|
Zor, oyunu bozar!

Malumunuz; son bir yılda defalarca otomotiv endüstrisi üzerinden makro ve mikro olmak üzere okumalar yapıp sizlerle paylaştık. En sonuncusu 5 Temmuz Cuma günü iktibas edilen “Doğu Batı çekişmesinde yeni gelişmeler” başlığına sahipti. Haziran 14’te ise “Çin istilasına AB de engel koydu” başlığı ile sizlere servis ettik.

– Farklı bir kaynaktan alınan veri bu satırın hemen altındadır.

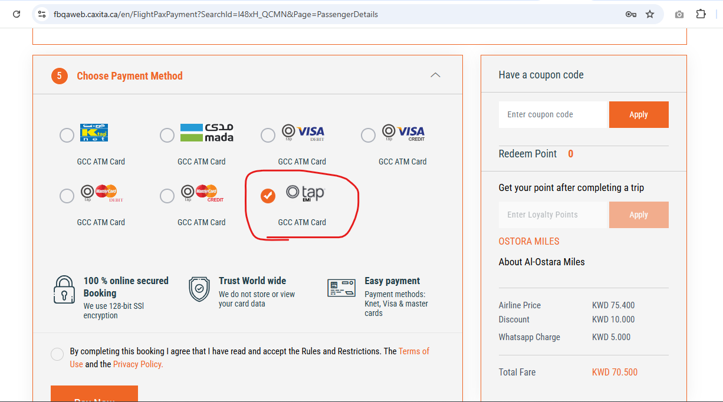Screen dimensions: 723x402
Task: Collapse the Choose Payment Method section
Action: pyautogui.click(x=435, y=75)
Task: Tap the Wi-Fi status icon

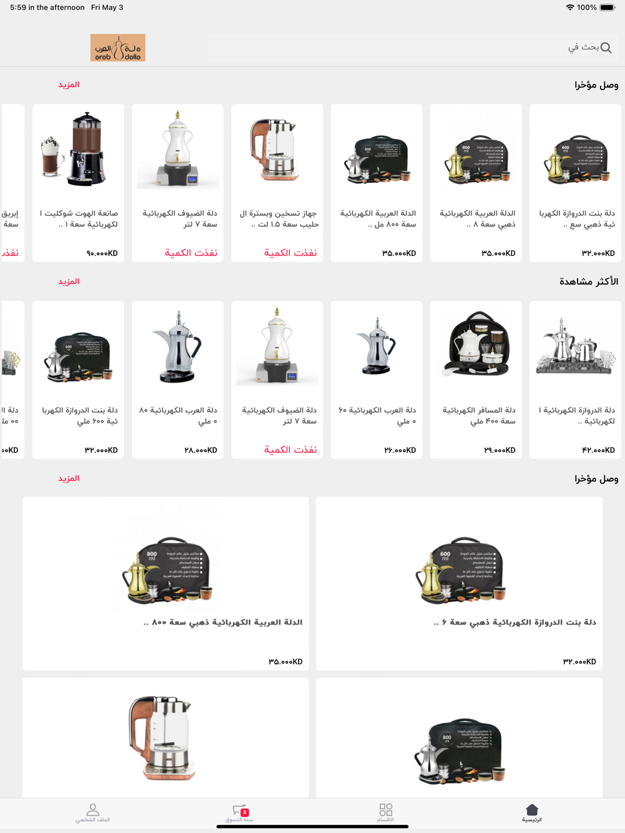Action: coord(570,7)
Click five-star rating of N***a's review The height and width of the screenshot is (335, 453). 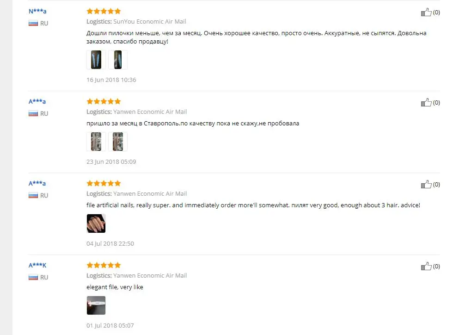(x=104, y=11)
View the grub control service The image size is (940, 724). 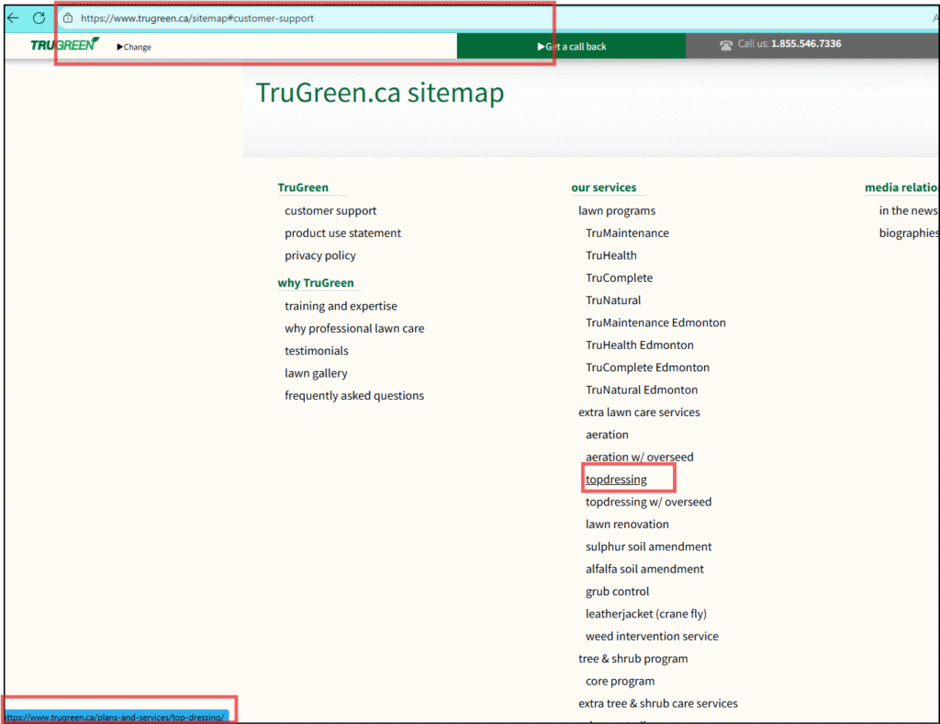click(x=617, y=591)
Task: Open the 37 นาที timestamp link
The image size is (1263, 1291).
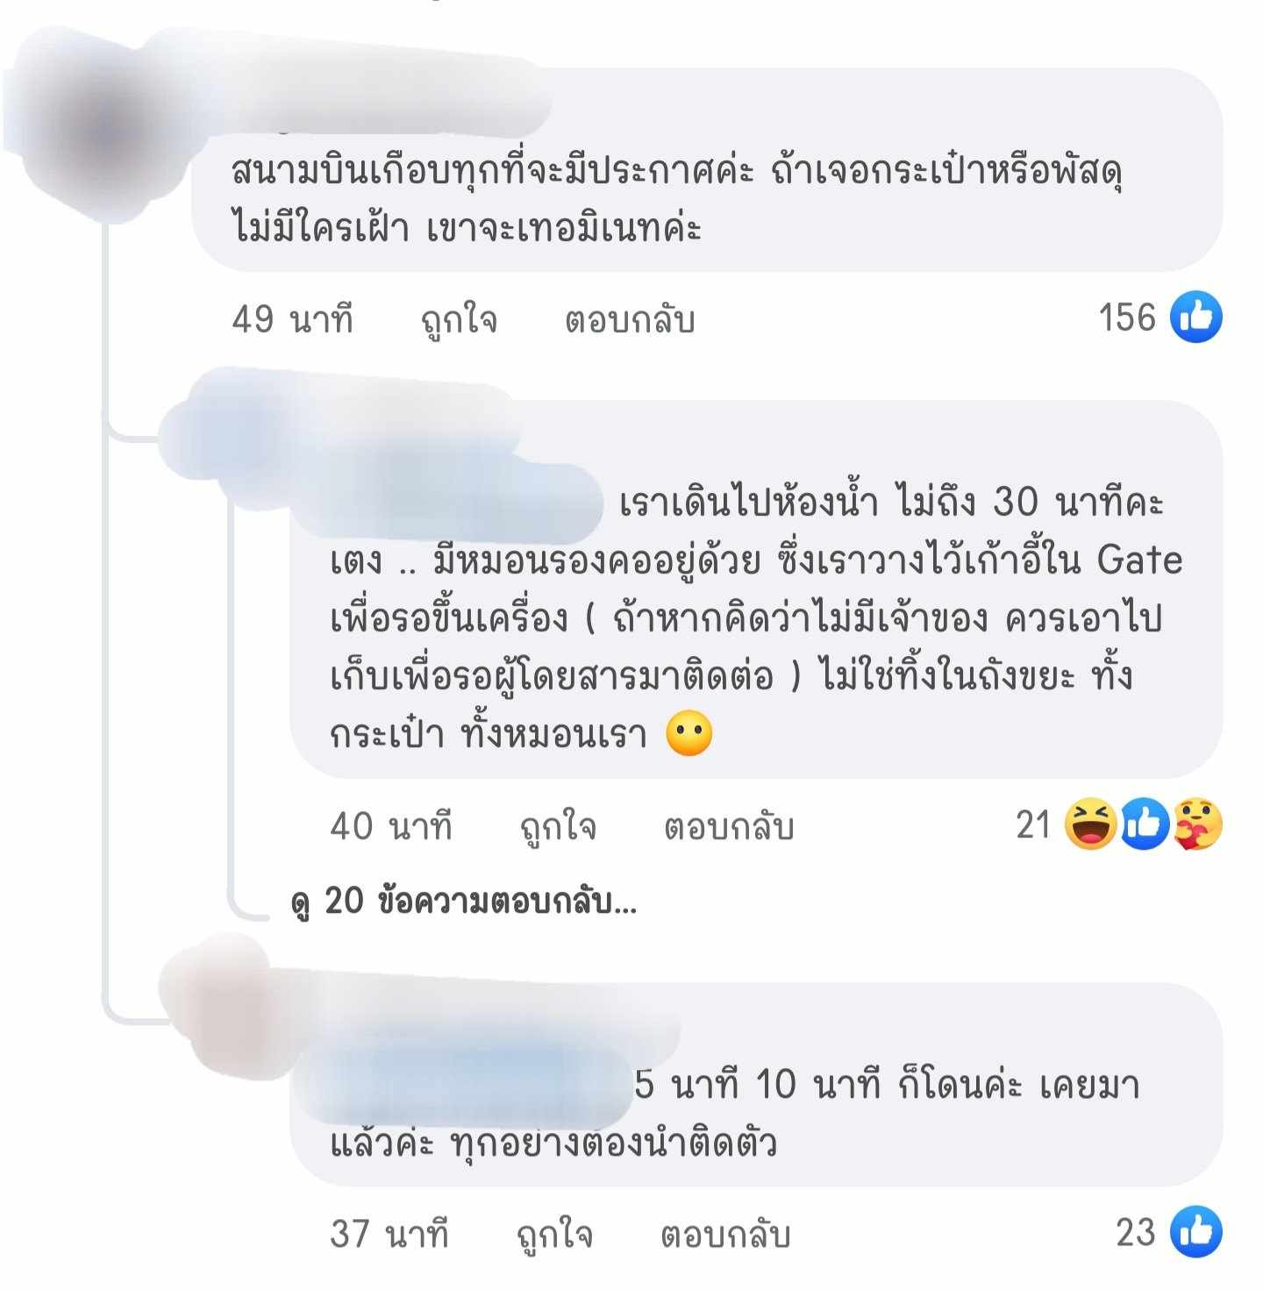Action: coord(389,1233)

Zira hep derim Batı medeniyeti otomobil endüstrisi üzerine kuruludur. Otomotiv sektöründeki gelişmeleri takip etmek makro perspektifte küresel oyunu da okumaya yarar sağlayacaktır.

Türkiye okumasını iyi yapıyor.

Dışişleri Bakanı Hakan Fidan’ın Çin ziyaretini gerçekleştirmesinin üzerinden 24 saat geçmeden Çin menşeli araçların ithalatına Türkiye vergi koymuştu, hatırlarsınız. Bundan evvel Bakan Kacır’ın seyahati ve temasları olmuştu Çin’de. Ancak temaslar somut netice doğurmamıştı.

Türkiye’nin son bir yılda pazarını açarak Çinli üreticilere 100 bin adedin üzerinde satışın gerçekleşmesine müsaade edip daha ilk yılında ithal ürünlerle %10 pazar yakalanması Hakan Fidan’ın Çinli mevkidaşları tarafından tam olarak anlaşılmamış olacak ki gelir gelmez vergiler yükseltilerek Çin’e duvar örüldü.

Ancak geçen makalemizde de belirttiğim gibi
Türkiye bu duvarı iyi niyetle ördü; amaç Çin’i Türkiye’de üretime girdirmek ve bu sayede Çin ile ithalata ve dengesiz ticarete dayalı ilişkimizi sağlıklı bir zemine oturtmaktı. Ve hedef gerçekleşti.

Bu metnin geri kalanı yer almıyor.